Ce logiciel, d’origine espagnole, permet d’analyser et comparer plusieurs voix en créant une série d’algorithmes. Comme de nombreux systèmes de reconnaissance vocale, le principe est de créer un modèle statistique de référence, que l’on va ensuite comparer aux échantillons sonores dont on dispose. Pour cela, les experts utilisent ce qu’on appelle « des indices acoustiques ». « C’est par exemple, l’énergie qui se trouve dans certaines bandes de fréquence, comme 50 Hz pour une voix grave et jusqu’à des milliers de Hz. La répartition de ces énergies donne des indices acoustiques », explique Nancy Bertin, chercheuse au CNRS au sein de l’Institut de recherche en informatique et systèmes aléatoires (IRISA).

« Les résultats ne sont jamais fiables à 100 % »

« Le logiciel réalise une série de tests statistiques et donne des probabilités. Il peut quantifier la fiabilité à 85% ou 90% par exemple. Mais, il y aura toujours une marge d’erreur. On n’atteint jamais 100 % », affirme la chercheuse.

La fiabilité des résultats va dépendre des transformations inhérentes à la voix. « Il n’existe pas d’empreinte vocale, comme une empreinte de main, ou l’ADN », déclare Andrzej Drygajlo, chercheur et professeur à l’Ecole de sciences criminelles de Lausanne en Suisse. « La voix change en fonction de l’état de santé, de la vieillesse, de l’émotion du moment », ajoute-t-il.

« L’ADN, l’empreinte de la main sont en revanche des constantes, précise Nancy Bertin du CNRS. La voix est le résultat d’un geste celui de la gorge, du nez, de la bouche et d’autres muscles. Si j’étais juré dans un procès, cela ne permettrait pas de me prononcer avec une intime conviction. »

La qualité des enregistrements, un facteur primordial

Outre l’aspect volatile de la voix et ses nombreuses variations, il faut aussi prendre en compte la qualité de l’enregistrement. La voix change en fonction « des conditions dans lesquelles elle a été enregistrée. L’appareil qui a été utilisé, un téléphone, ou un micro. La pièce où elle a été enregistrée.

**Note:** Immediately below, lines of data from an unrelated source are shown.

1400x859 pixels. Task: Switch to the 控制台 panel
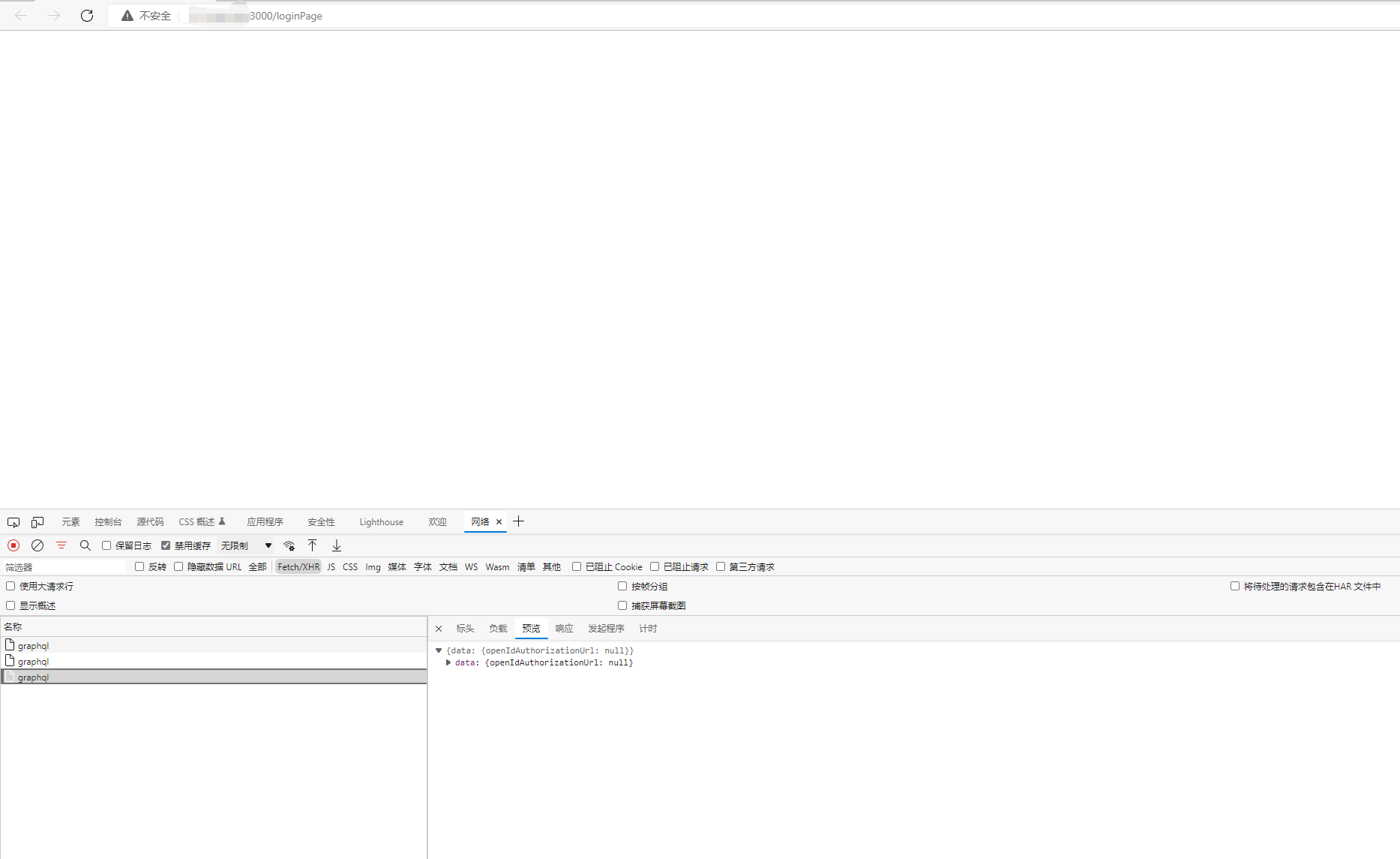pos(107,521)
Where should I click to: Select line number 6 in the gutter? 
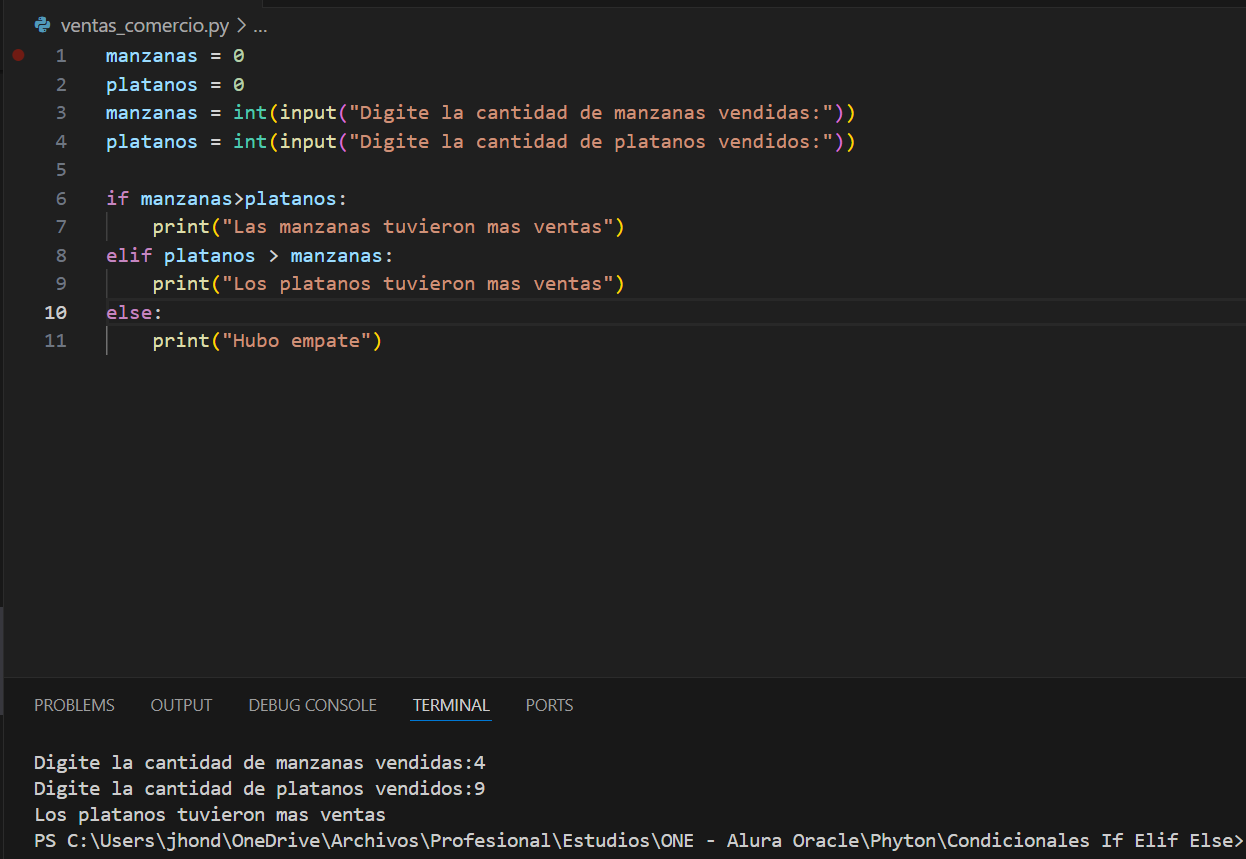coord(61,198)
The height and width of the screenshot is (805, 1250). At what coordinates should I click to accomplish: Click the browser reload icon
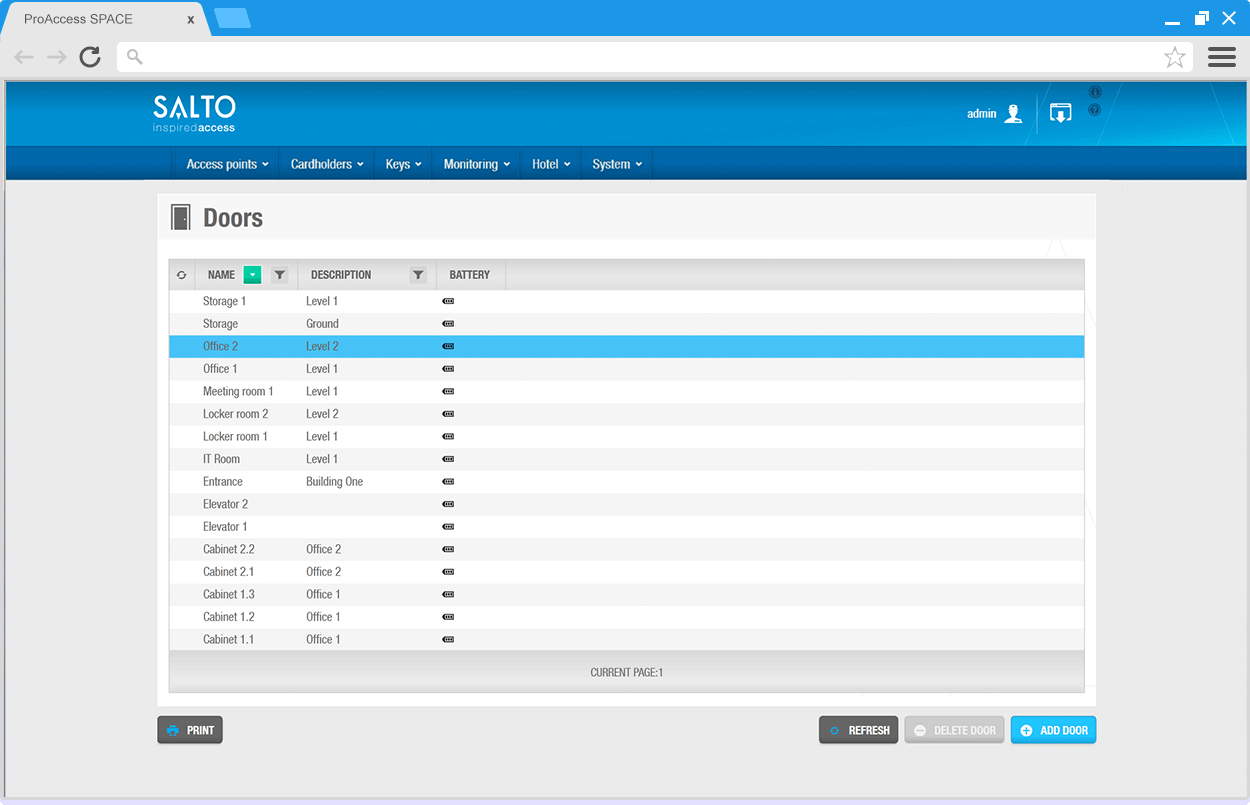pyautogui.click(x=90, y=57)
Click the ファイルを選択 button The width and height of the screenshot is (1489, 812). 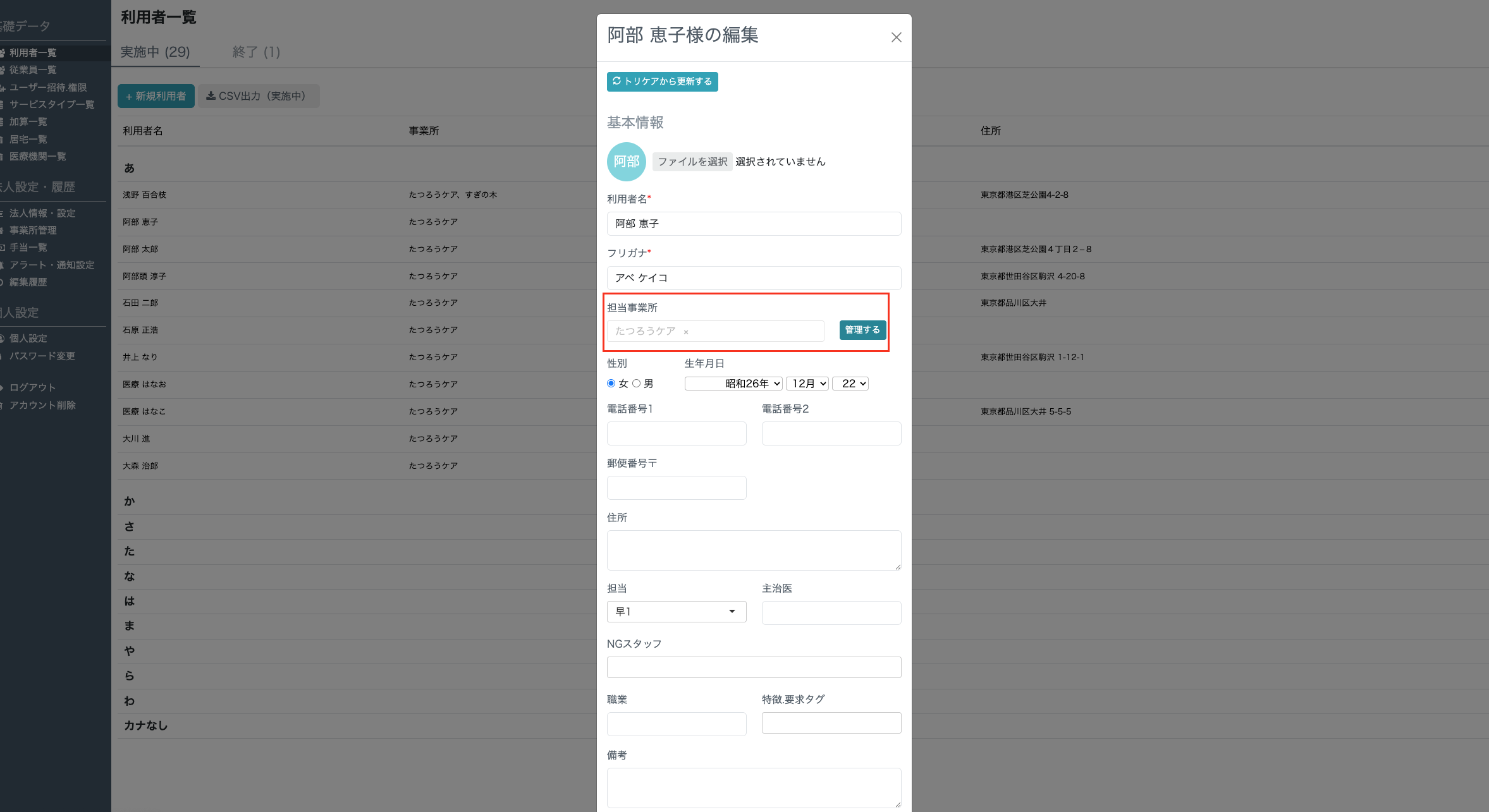click(x=692, y=162)
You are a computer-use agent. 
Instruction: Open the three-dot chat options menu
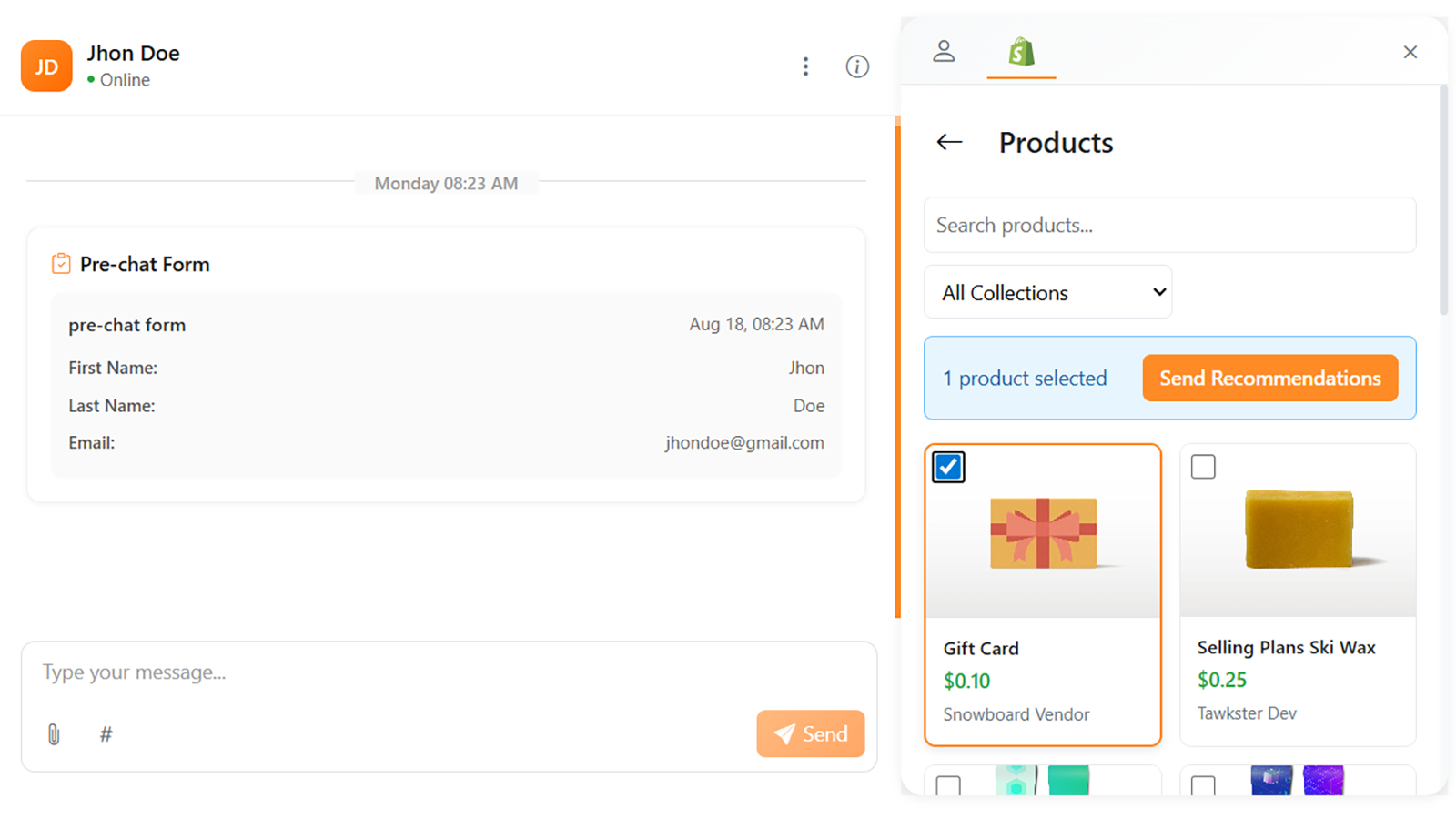click(805, 66)
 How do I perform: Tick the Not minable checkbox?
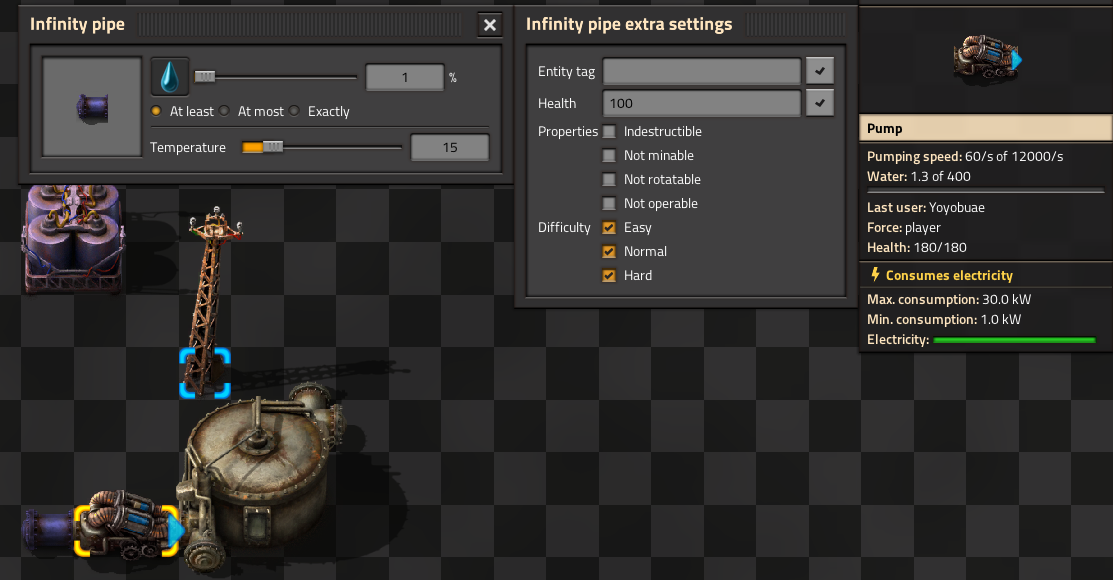609,156
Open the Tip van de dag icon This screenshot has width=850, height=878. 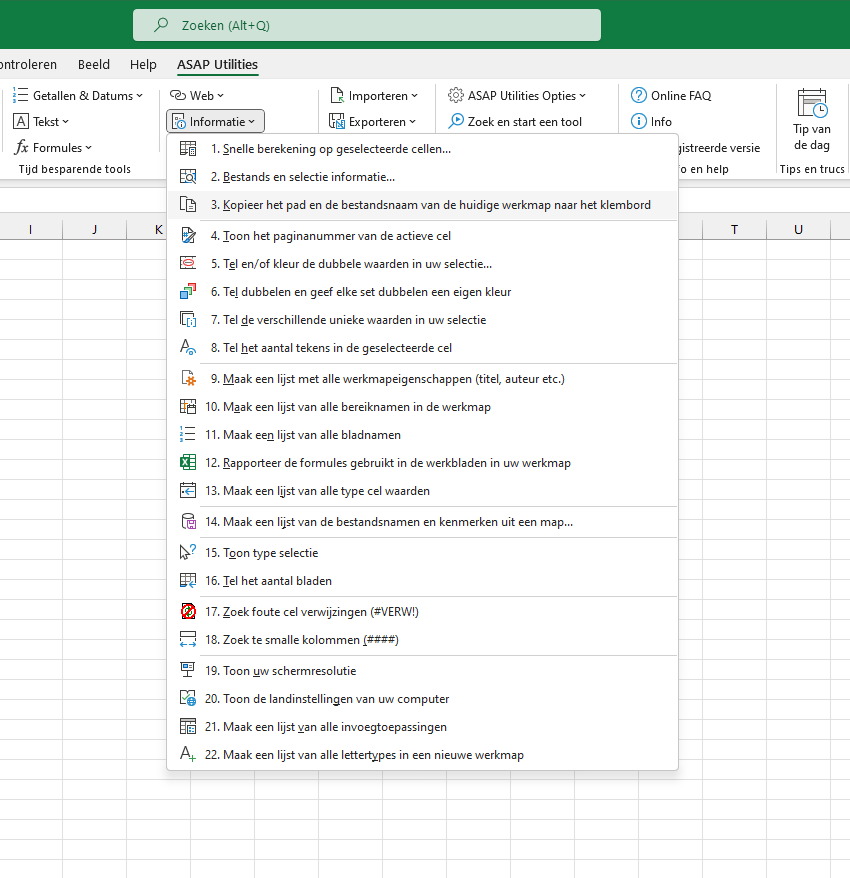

Tous ces paramètres transforment votre voix », détaille Andrzej Drygajlo. En effet, le téléphone ou d'autres appareils peuvent créer des distorsions.

Le support de l’enregistrement modifie aussi la voix. « A l’époque, c’était des cassettes audio. Il faut voir la qualité. Et même aujourd’hui avec le numérique et le format mp3, il faut prendre en compte le système d’encodage qui influe sur la voix », développe Andrzej Drygajlo.

Ainsi, les comparaisons vocales n’offrent que des pistes de recherche, une orientation à l’enquête. Les expertises vocales peuvent aboutir sur des hypothèses : un nombre de similitudes entre plusieurs une voix, ou la sélection de plusieurs suspects parmi les voix analysées. La chercheuse Nancy Bertin l'explique avec un exemple : « Si je vous parle d’une suspect, je ne vous dirais pas, c’est un homme ou une femme. Mais je dirais que compte tenu de la fréquence c’est un individu qui mesure 1,55 m donc il peut s’agir d’une femme ».

Les conditions optimales pour un enregistrement restent ceux opérées dans un laboratoire : salle insonorisée, micro de qualité, aucune compression du signal enregistré, diversité des phrases et des éléments de référence pour la comparaison. Dans le cas de l’enquête sur la mort de Grégory Villemin (4 ans), retrouvé noyé, pieds et poings liés dans la Vologne (Vosges), le 16 octobre 1984, toutes ces conditions n’étaient pas réunies.